Is it just a simple fact that when you instantiate an object that extends another object, it runs both child and parent constructors? Maybe I'm missing something.
Go and look at your subclass. You can have methods in it which aren't in the superclass, and fields which aren't in the superclass. But you also have fields from the superclass and methods from the superclass. So whenever you instantiate the subclass, you have to set up the superclass fields too. To do this, you call the superclass constructor from the subclass constructor. That is what super() means.
Joined: Dec 22, 2007
Thanks! Ok, that makes sense... so because I'm instantiating the sub-class which is part of the super, the super needs to be 'set up' too.
Ok, the only question remaining is because you said that, "To do this (set up superclass), you call the superclass constructor from the subclass constructor.(i.e. super())"
But, I actually never explicitly called super(), so am I right to assume that super() is run regardless, even if I don't explicitly call the superclass constructor from the subclass?
Joined: Oct 13, 2005
Only too pleased to be of help . . .
It is probably an inaccurate thing to say, but there is a part of the subclass which comes from the superclass, not a part of the superclass which comes from the subclass.

▸ **Prompt 1**: According to the forum thread on subclass constructors, what does super() mean?
▸ **Prompt 2**: Continue the forum thread on subclass and superclass constructors from its last sentence.

Interface element records:
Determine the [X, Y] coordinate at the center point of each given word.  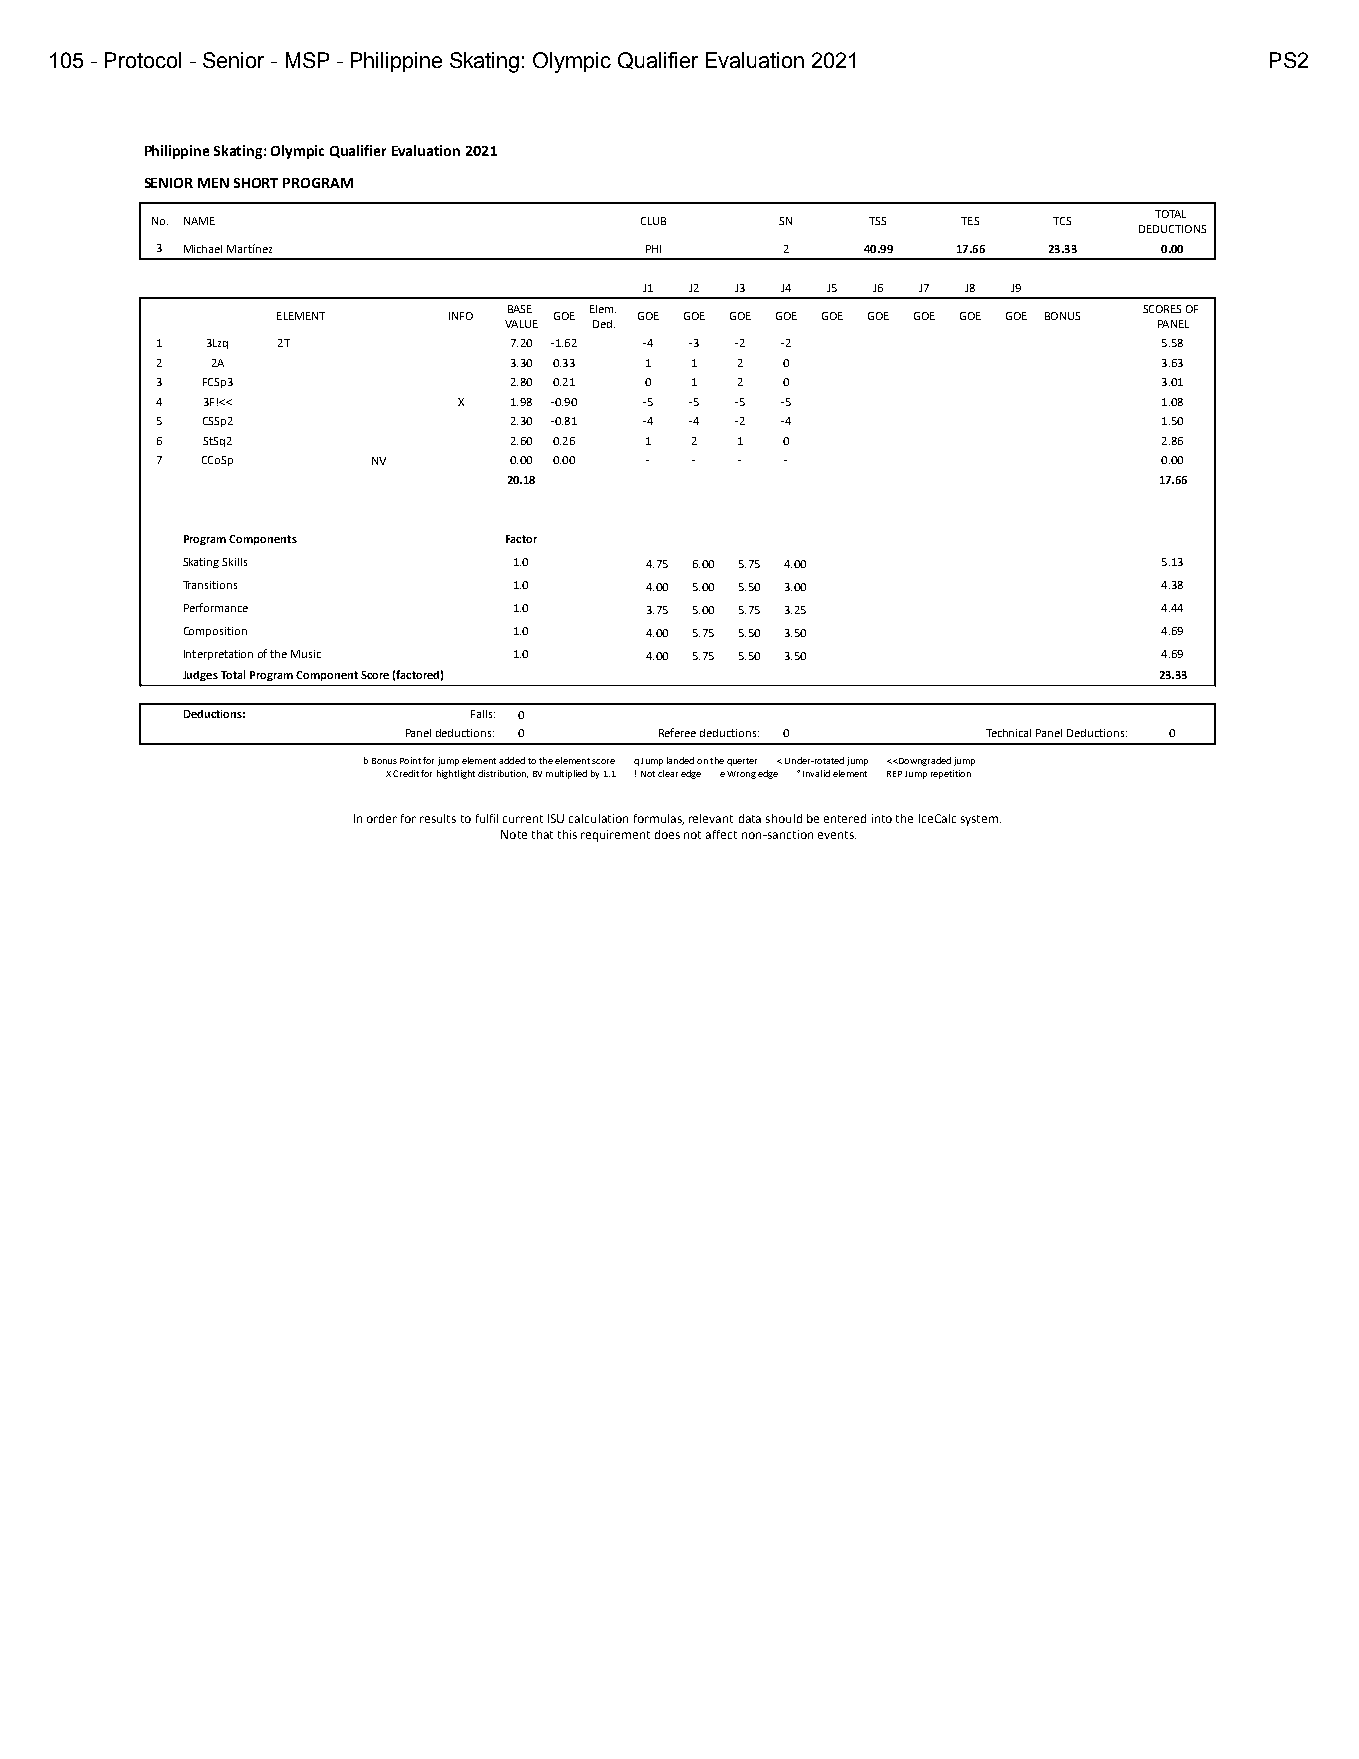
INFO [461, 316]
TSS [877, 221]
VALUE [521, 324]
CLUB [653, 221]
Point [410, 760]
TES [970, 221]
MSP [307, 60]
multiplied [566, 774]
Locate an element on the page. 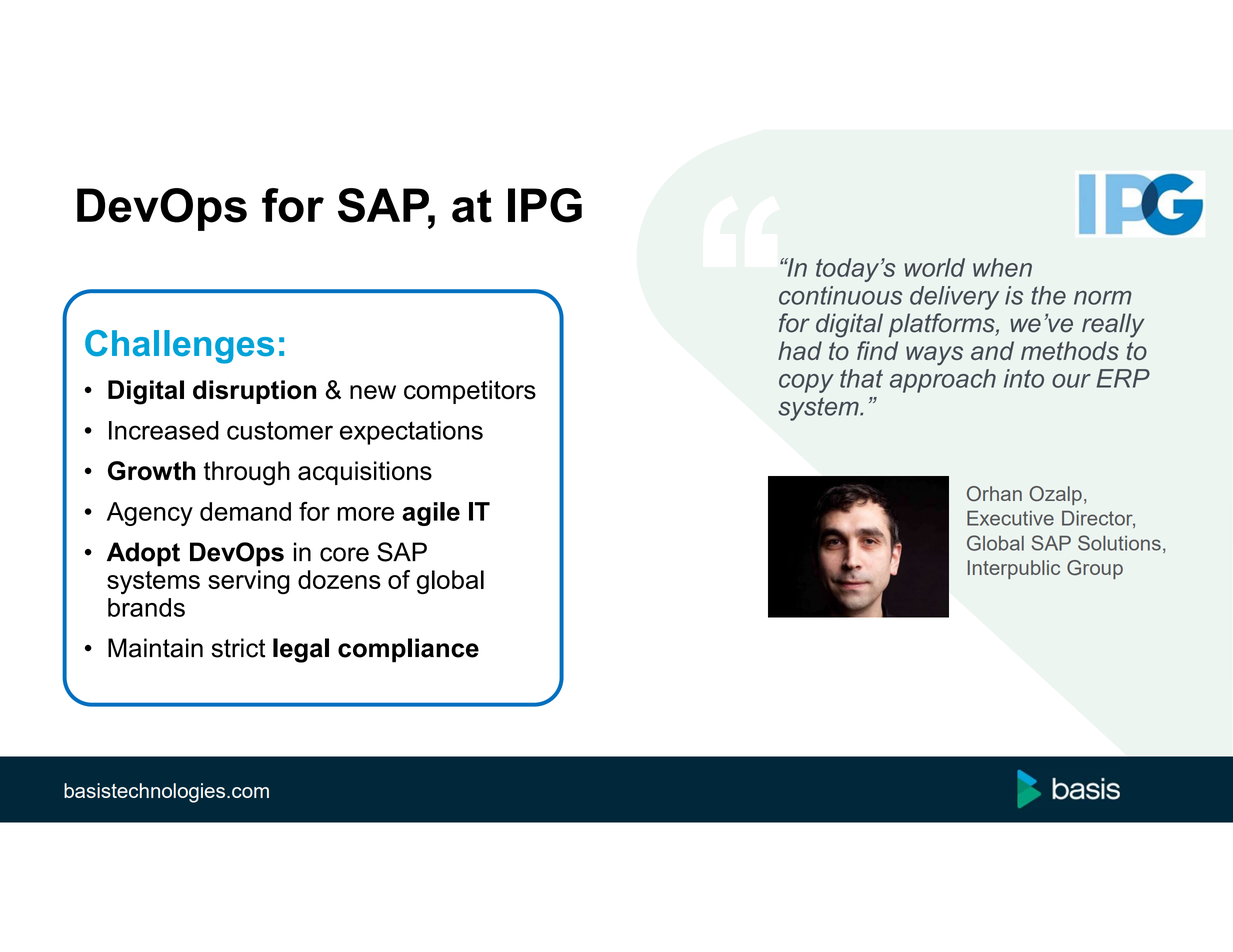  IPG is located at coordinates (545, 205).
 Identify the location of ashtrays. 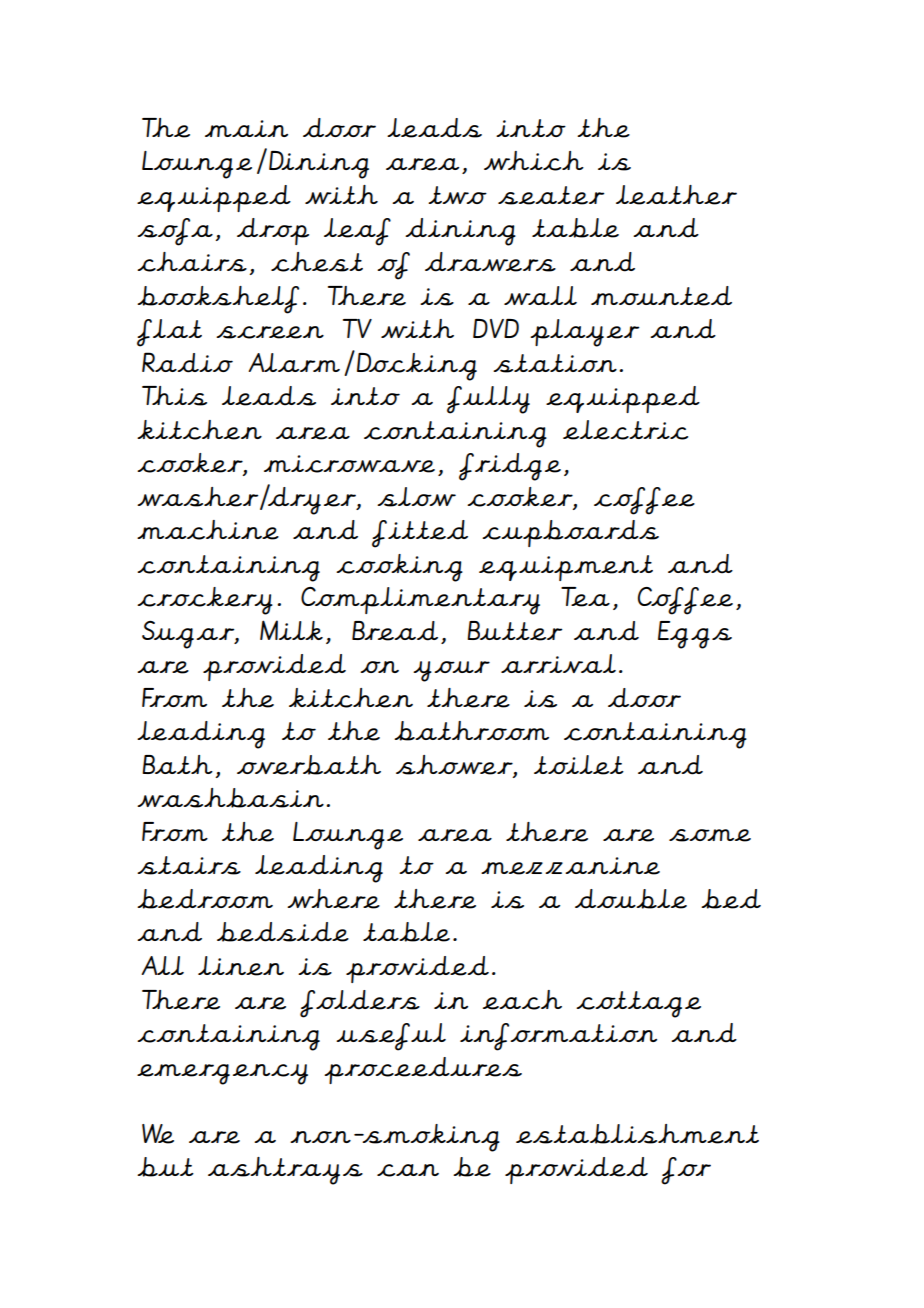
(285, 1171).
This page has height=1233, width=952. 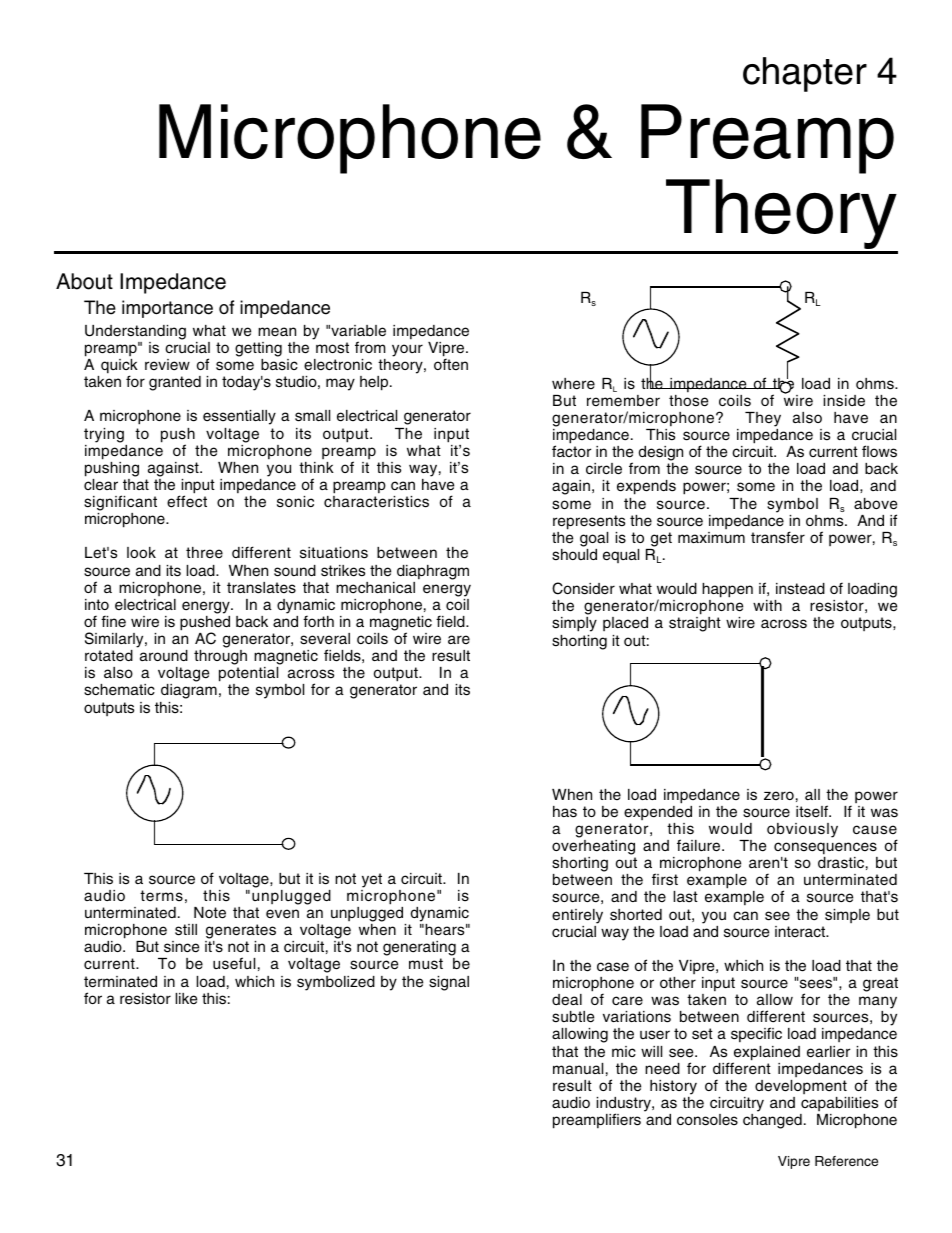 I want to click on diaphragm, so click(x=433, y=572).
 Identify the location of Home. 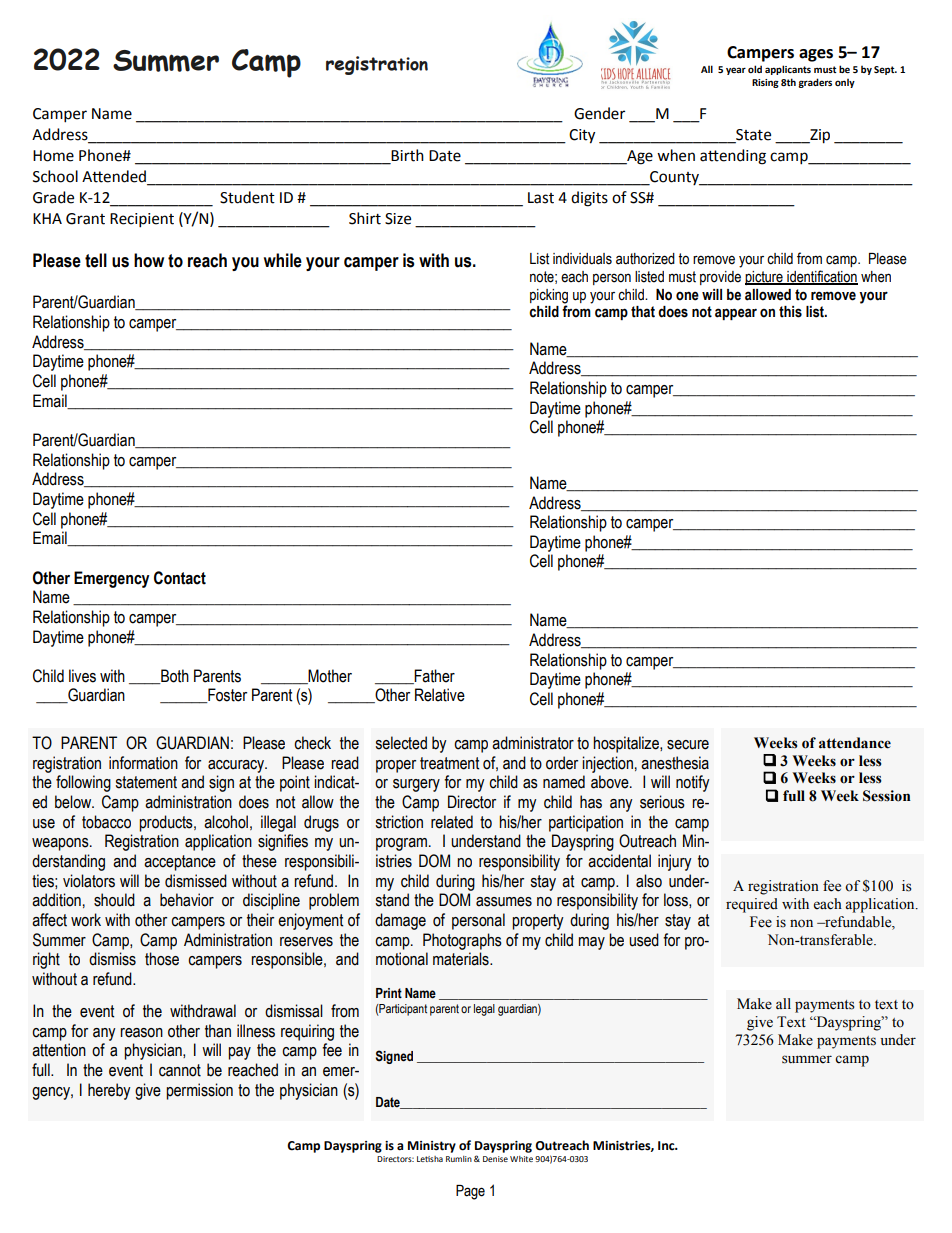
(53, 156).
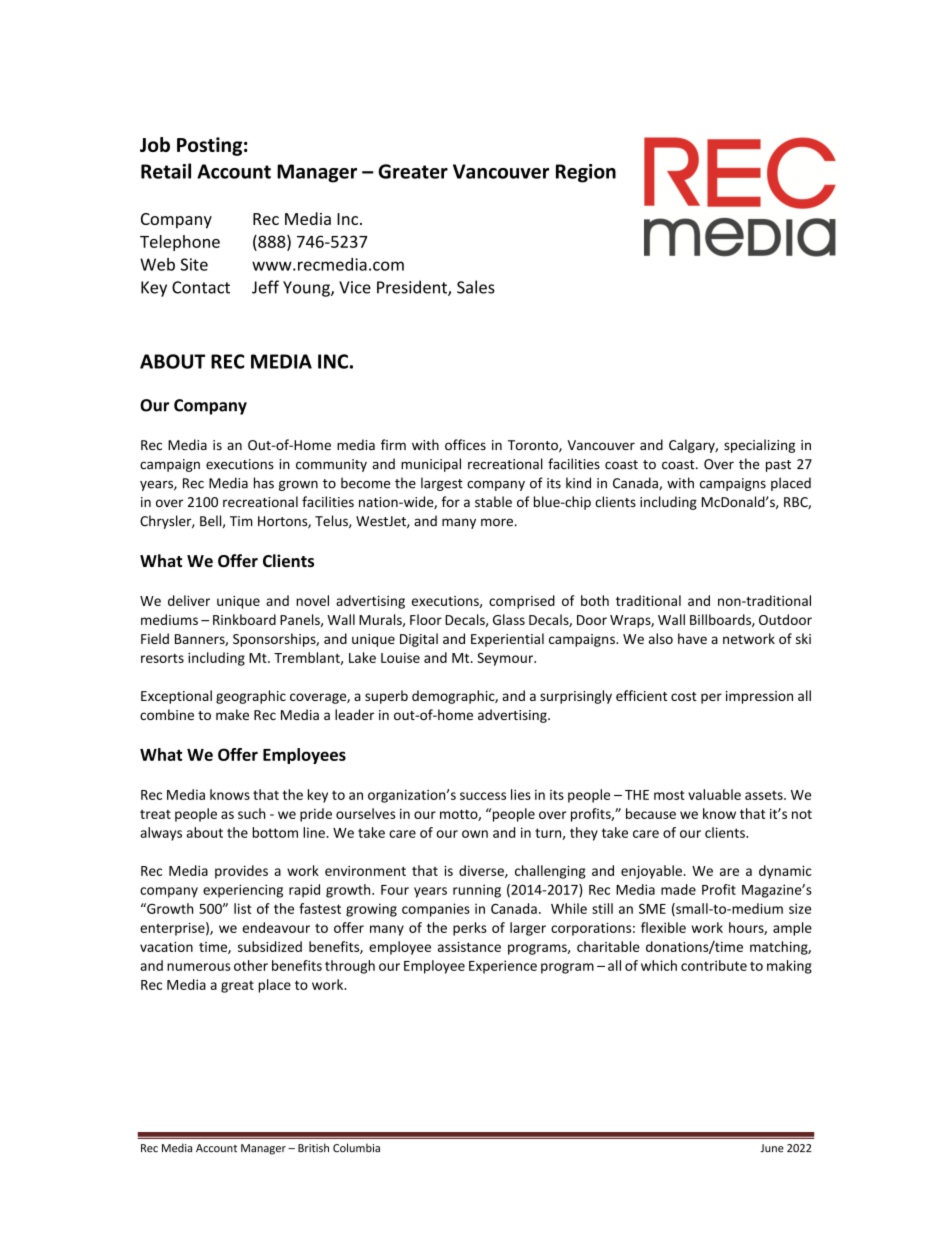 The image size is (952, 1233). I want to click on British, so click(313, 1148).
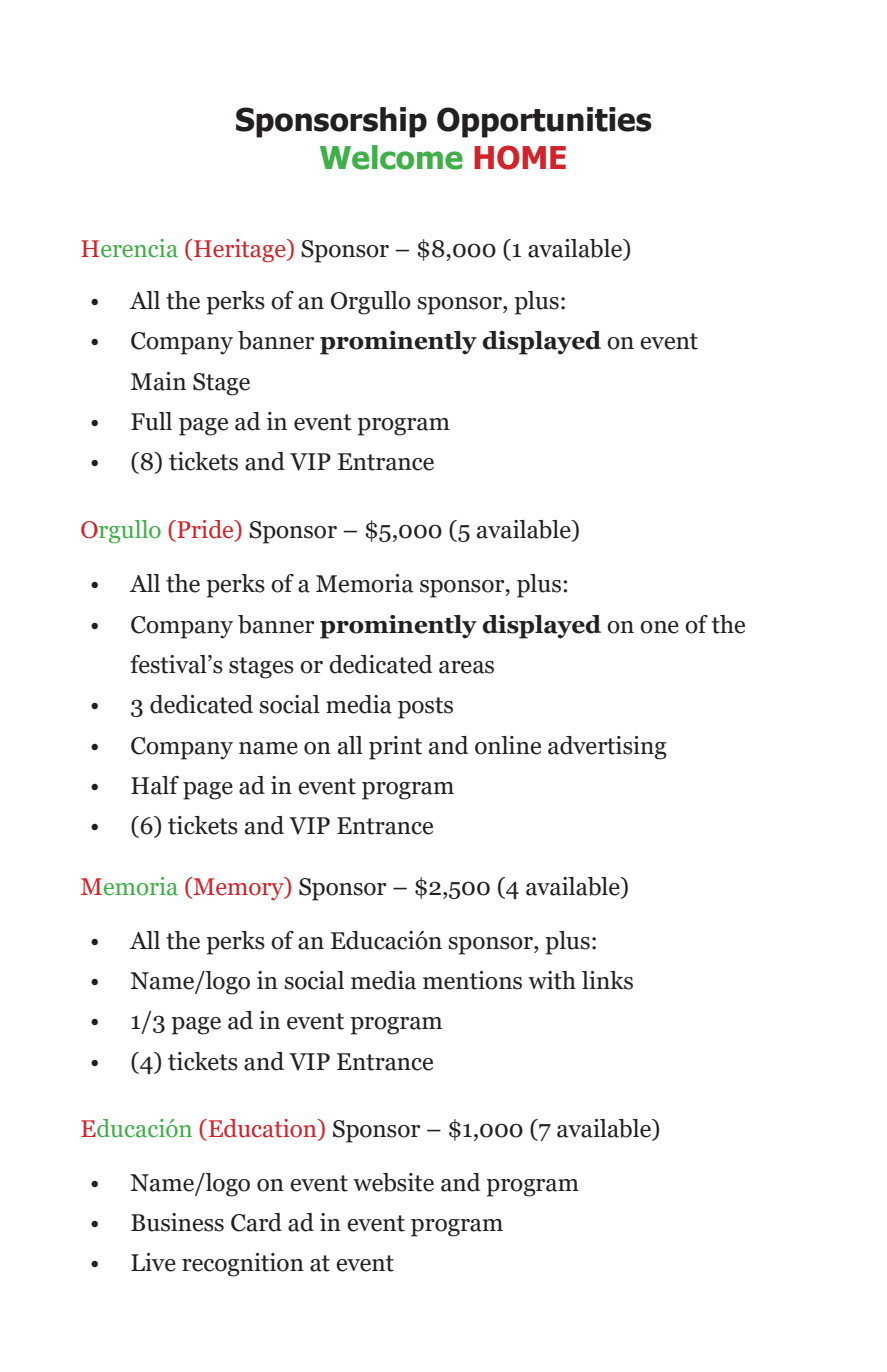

▸ **Task response 1**: It means calling the superclass constructor from the subclass constructor.

▸ **Task response 2**:
You presumably know that you have to write super(something); as the first line of the constructor in the subclass. There are exceptions:
if you have an overloaded constructor, when you can start with this(something); in some of the constructors.
If you have a no-arguments constructor in the superclass, then the compiler or JVM will "assume" you have an implicit "super();" in your constructor, even if you haven't written it.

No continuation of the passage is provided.